One of the most common questions we've received over the years is why we send cacao all the way to Switzerland from Peru to have chocolate made.
We are asked why we don't make chocolate in the United States, or alternatively, why we don't have the chocolate made in Peru.
One of the most famous people in Peru is a gentleman named Gaston Acurio. He is a famous chef with a popular TV show and many iconic restaurants. It says something about Peruvian culture that the most famous person in the country is a chef. Peru is passionate about food.
Gaston has Peruvian restaurants all over the world and we've been fortunate enough to have our chocolate featured in several of them over the years. Gaston's wife, Astrid, is a prestigious pastry chef in her own right, and she has visited us in campo many times.
A few years back, Gaston participated in a live cooking exhibition in Los Angeles. There was a gathering of acclaimed chefs from around the world there and each was cooking a special menu, live for the attendees. We got a message from Gaston's team a few days before the event asking if we could send chocolate.

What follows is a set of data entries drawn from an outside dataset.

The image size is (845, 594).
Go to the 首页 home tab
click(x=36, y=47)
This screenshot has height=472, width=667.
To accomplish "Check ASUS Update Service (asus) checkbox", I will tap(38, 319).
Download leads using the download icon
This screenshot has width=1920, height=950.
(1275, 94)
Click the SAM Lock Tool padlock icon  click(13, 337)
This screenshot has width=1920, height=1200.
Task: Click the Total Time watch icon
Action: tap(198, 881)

We of course complied with the request.
During the presentation, Gaston said something that has stuck with me. He was presenting our chocolate and telling the story and he said that this chocolate was the best of both worlds. The ingredients are Peruvian, from some of the best soil in the world and grown by skilled and dedicated farmers.
But the technique and manufacturing were Swiss and the Swiss are known for making great chocolate. He pointed out that this was a great example of the right way to do things.
You get the best of all worlds.
Best ingredients and best manufacturing. And when it is done this way, it elevates the prestige of Peruvian ingredients.He pointed out that he himself is a classically trained chef who studied in France, but his passion is to make Peruvian cuisine. Classic training and technique, but Peruvian recipes and ingredients.
If you were to have the chocolate made in Peru, but the Peruvian chocolate maker doesn't do as good a job, because they don't have the experience or capital or technology, the ingredient doesn't shine as much as it otherwise would.
This doesn't elevate the reputation of Peruvian products. From the very beginning of our project, we've had two goals.Make the best chocolate possible and pay cacao farmers the highest prices possible for their cacao.
Both of these issues are solved simultaneously by going with the best chocolate maker we can possibly find. And that is what we feel we've done by partnering with Max Felchlin AG, the company who manufactures our chocolate.
Additionally, we've found that the real gap in the process is post harvest processing, not making chocolate or growing cacao.The cacao farmers we work with are vastly better farmers than we could ever hope to be.
And there are good, skilled farmers all over the world.
We could never catch up to Felchlin in chocolate making expertise. In addition to Felchlin, there are dozens of other very good chocolate making companies.
But there was, and still is, a major gap in doing quality post harvest processing, and that is the gap that we fill. That, and financing the supply chain, but that is a whole separate topic.
Doing post harvest processing correctly is already a hard enough challenge. Before we got into e-commerce and retailing, more than 70% of our business was outside of the United States.
At one point, we were selling chocolate and cacao in 40 countries, most of them in Europe and Asia. That was another big reason why we originally went with Felchlin.
Nowadays, most of our business is in the United States, so teaming up with an American manufacturer would make our supply chain much easier.
But we'd be doing a disservice to our customers.
We wouldn't be making the best product we know how to make. And that would lop off half of our goal. Also, we don't do meticulous post harvest processing, just to cut corners when it comes to having the chocolate made.
It all goes together.
The end result is that the chocolate you buy from us has traveled more than 10,000 miles, from Peru, to Switzerland, and back to the United States.
And you can have it delivered to your house by clicking a few buttons.Or you can pick it up from our shops while you are out running errands.
That is what makes a free economy such a thing of beauty.
You can get products that people have poured their lives into, and that travel around the world, very easily.What we do would not be possible without free economies all along the line. And with free economies, you can get the best of all worlds for a fair price.
Anyhow, I am running out of steam a bit now.
Thank you so much for your time.
I hope at you have a truly blessed day!